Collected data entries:
^^^^

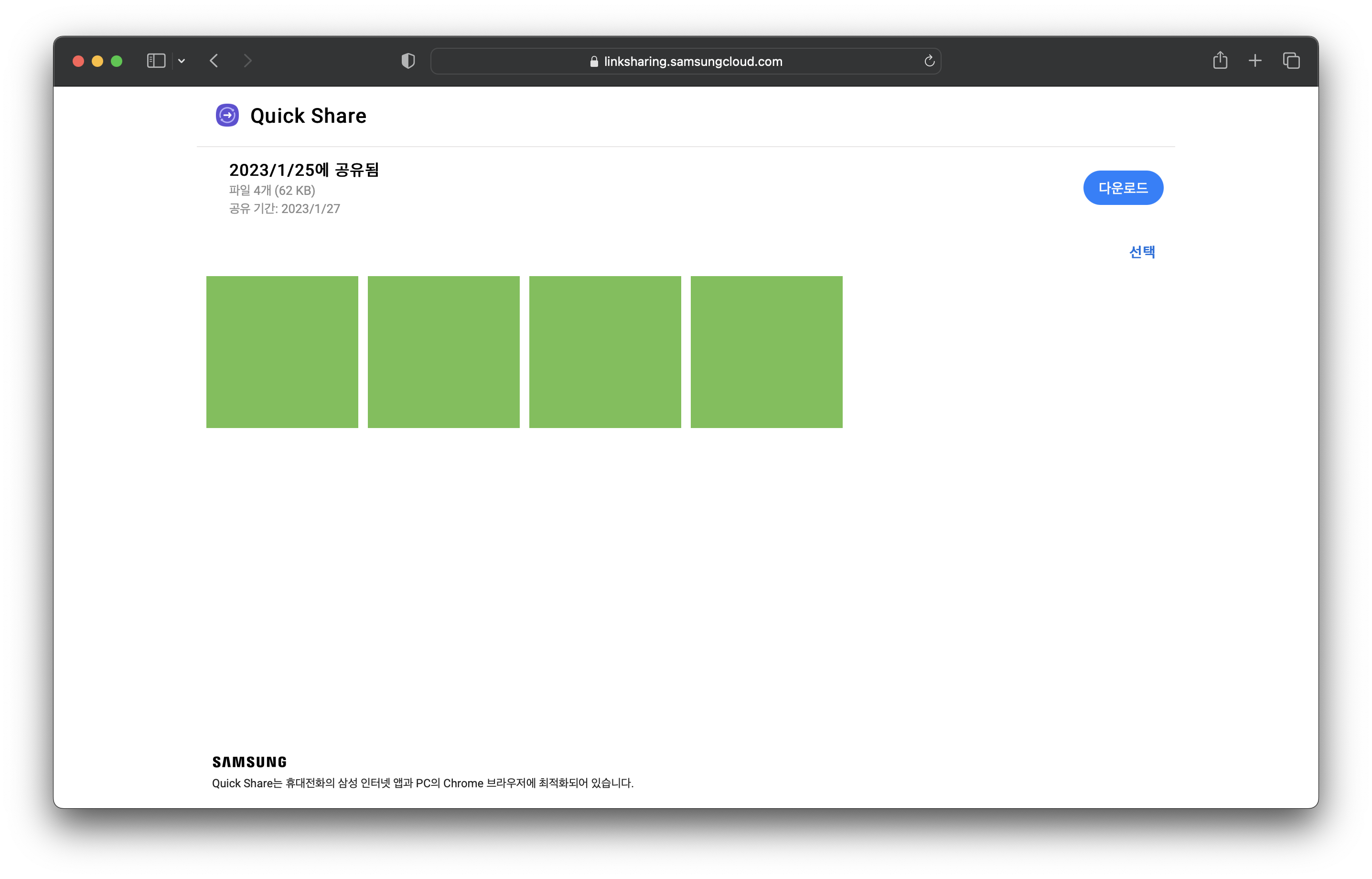Open the fourth green thumbnail
Screen dimensions: 1372x879
coord(766,352)
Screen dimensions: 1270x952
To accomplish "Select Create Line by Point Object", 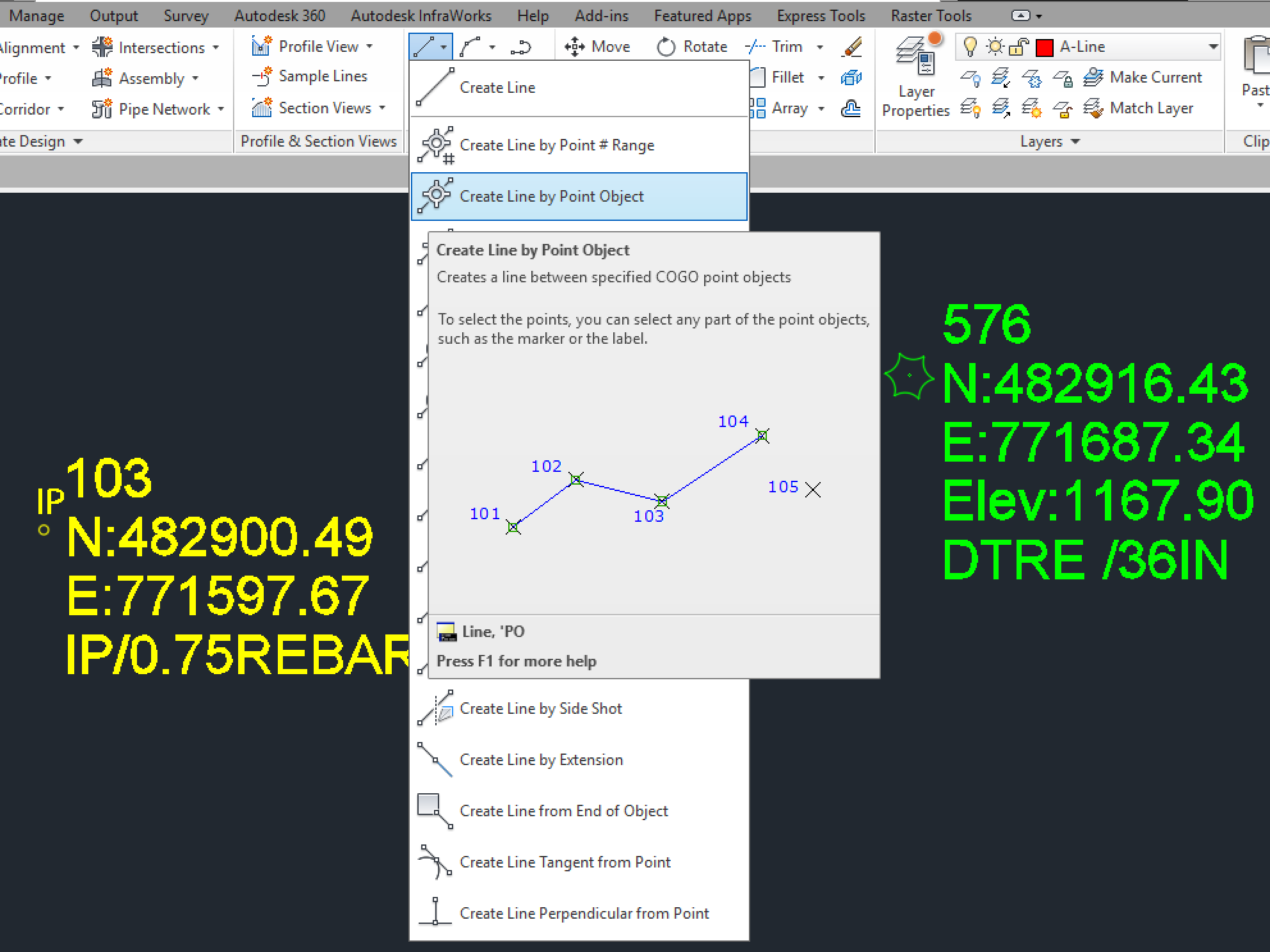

^^^^

WHAT IS BEING ASKED: Reproduce exactly, and only, the lines from the one containing "Screen dimensions: 1270x952" through the last line of the records above, both included, leaving out any pictures.

EXERCISE RESULT:
Screen dimensions: 1270x952
To accomplish "Select Create Line by Point Object", 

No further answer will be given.